Continuano a suscitare polemiche le dichiarazioni della premier giapponese Sanae Takaichi sulle sue notti in bianco, riaccendendo il dibattito sulla cultura del lavoro estremo nel Paese. La scorsa settimana in un post su X, il capo del governo aveva rivelato che dallo scorso ottobre "dormire da zero a tre ore a notte era diventata la norma", trascorrendo le notti tra documenti e faccende domestiche. Durante il fine settimana lungo, aveva poi aggiunto di essere riuscita a riposare cinque ore "per la prima volta dopo molto tempo".

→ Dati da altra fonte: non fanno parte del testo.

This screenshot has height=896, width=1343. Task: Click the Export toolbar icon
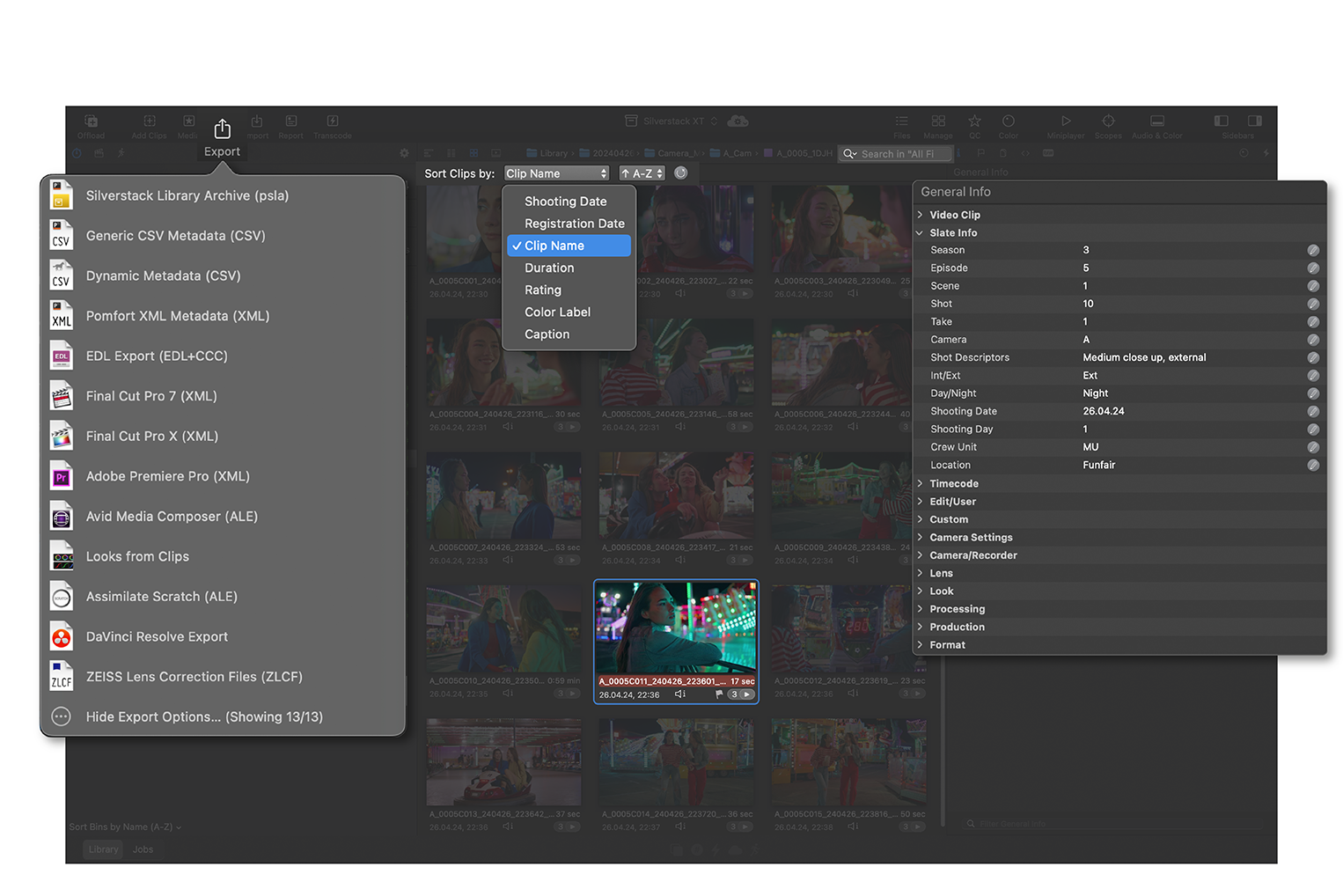click(x=222, y=130)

Le parole di Takaichi, che in passato aveva promesso di "Lavorare, lavorare, lavorare" rinunciando al work-life balance, hanno scatenato reazioni contrastanti. Il leader dell'opposizione Yuichiro Tamaki ha sottolineato che "riposare è parte del lavoro" di un premier, invitandola a delegare per concentrarsi sulle decisioni cruciali. Un altro esponente dell'opposizione ha paragonato la mancanza di sonno a uno stato di ebbrezza, ipotizzando possibili ripercussioni sulla gestione del governo. Toru Kunishige, del Centrist Reform Alliance, ha avvertito su X che la privazione prolungata del sonno potrebbe "compromettere il giudizio e minacciare la gestione delle crisi nazionali".